▶ Document segment:
--- START ---

Dana Jennings |
As I get older, and especially since I learned two years ago that I had an aggressive prostate cancer, I linger even longer and more lovingly over the past. But I’m not just tugged at by the satisfactions of mere nostalgia. In following those lonely and haunted dirt roads back to my childhood, I’m on a quest to try to understand the adult I’ve become.
And that journey down the highways of memory always dead-ends back with me standing in my crib: I’m laughing and being licked in the face by Midnight, our black Lab puppy, as Dad holds her up to me, offering me my first canine baptism by tongue.
What a wonderful place for consciousness to begin, with a giddy and wriggling puppy anointing me for the sometimes rocky voyage ahead. And, in a sense, it’s a perfect memory. There’s the joy of the moment boy, puppy, father but it’s tempered by the bittersweet knowledge that the puppy will soon be dead, hit by a car. This is my only memory of Midnight.
I can’t tell you how often I hear dog people say: “If there are no dogs in heaven, I want to go where they go.” What is it about our dogs that gets us thinking about heaven, about matters of ultimate concern? What is it about our dogs that pierces us to the depths of our souls?
If there is a heaven, some sort of afterlife, I like to think of it as a place where we get reunited with all the good dogs that we’ve ever known.
No matter how often it happens, it always makes me smile when our miniature poodle, Bijou, or our golden retrievers, Moxie and Harry, or even a dog I don’t know, raises its head toward me in expectation and devotion. Dogs seek our giving hands in the same way that flowers seek the sun.
As I write, our creaky and cranky Bijou is still hanging in there, snoring and snoozing, begging for baguette crumbs and Apple Cinnamon Cheerios, grimacing up and down the back steps, still yipping and yapping in the neighborhood bark club teaching all of us how to be game, even on our last legs.
I’m hanging in there, too, my cancer in remission, my depression at bay, pondering the future, dreaming of the dogs I’ll love that I haven’t even met yet.
One of the gateways to true adulthood is when we finally understand that even as we live, we are moving toward death. And having a Stage 3 cancer certainly reinforces that knowledge.
And, not to be too melancholy, but when I think of my last memory, however many years distant it may come, I imagine that it would be perfect to be surrounded by family, Hank Williams’s fine Alabama pining gracing the CD player, and to have my life sealed as it was opened by the sweet kiss of a dog. Maybe the gentle lick of a black Lab named Midnight … or a miniature poodle named Bijou de Minuit.

--- END ---

▶ Data listing:
--- START ---

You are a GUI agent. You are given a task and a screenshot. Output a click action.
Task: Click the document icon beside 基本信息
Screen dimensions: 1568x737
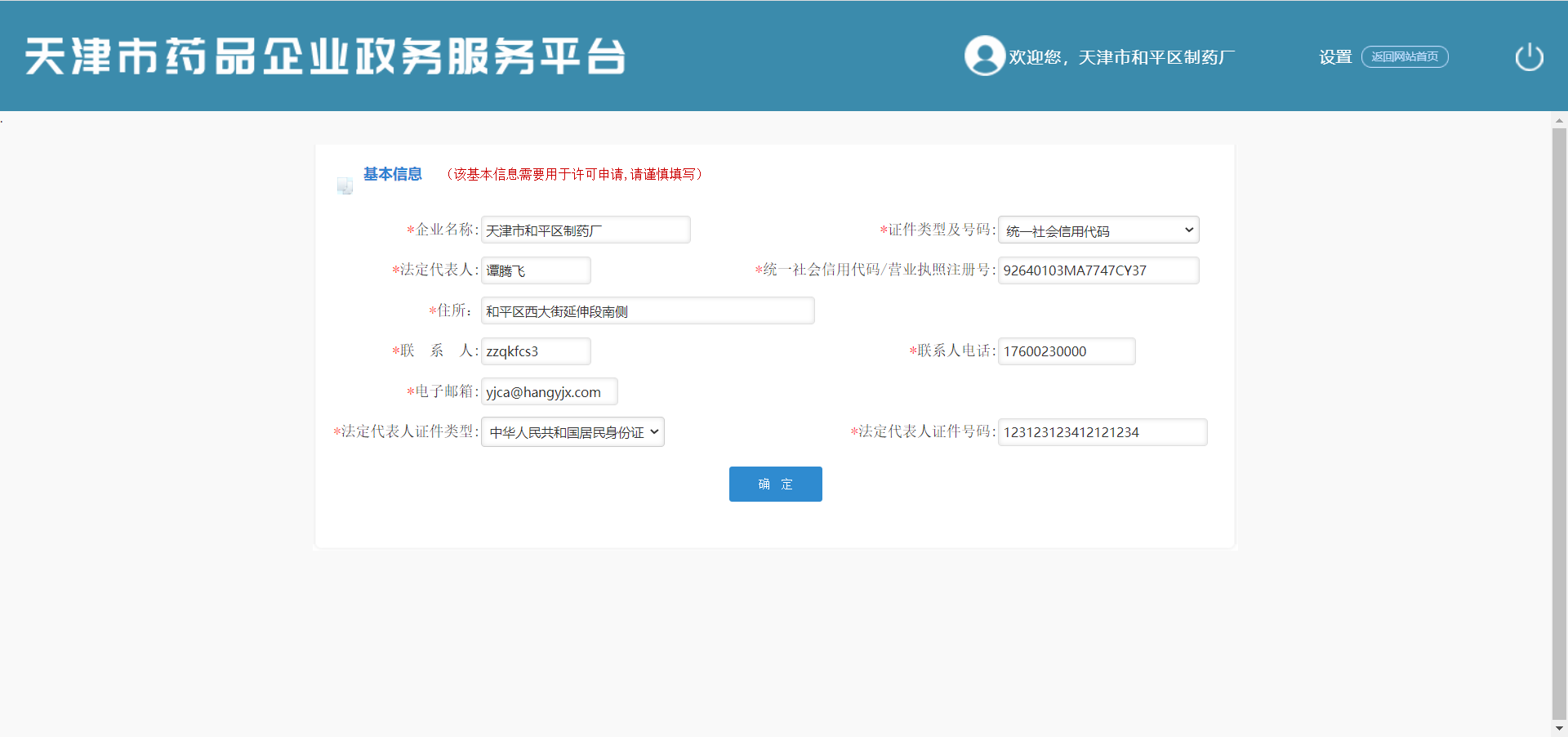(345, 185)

--- END ---
--- START ---

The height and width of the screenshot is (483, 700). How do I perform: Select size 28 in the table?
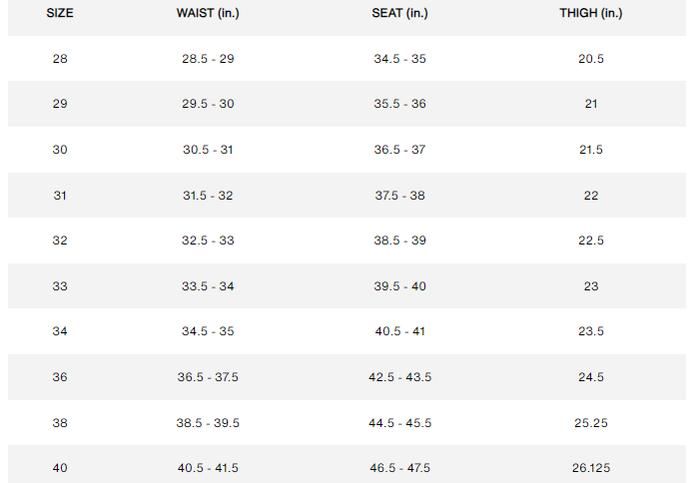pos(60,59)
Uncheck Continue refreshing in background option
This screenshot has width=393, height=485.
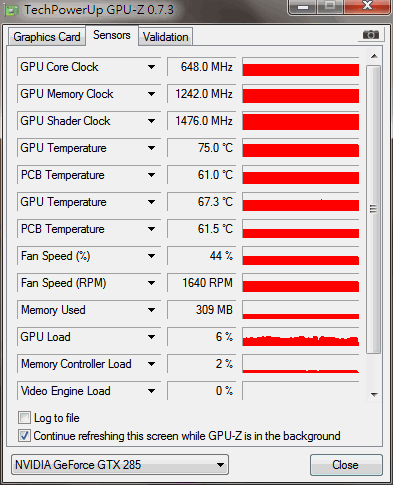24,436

--- END ---

▶ Task description:
Update the passage of the essay about dogs from "And that journey" up to and including "memory of Midnight." so that "crib" becomes "cradle".

▶ Output of the task:
And that journey down the highways of memory always dead-ends back with me standing in my cradle: I’m laughing and being licked in the face by Midnight, our black Lab puppy, as Dad holds her up to me, offering me my first canine baptism by tongue.
What a wonderful place for consciousness to begin, with a giddy and wriggling puppy anointing me for the sometimes rocky voyage ahead. And, in a sense, it’s a perfect memory. There’s the joy of the moment boy, puppy, father but it’s tempered by the bittersweet knowledge that the puppy will soon be dead, hit by a car. This is my only memory of Midnight.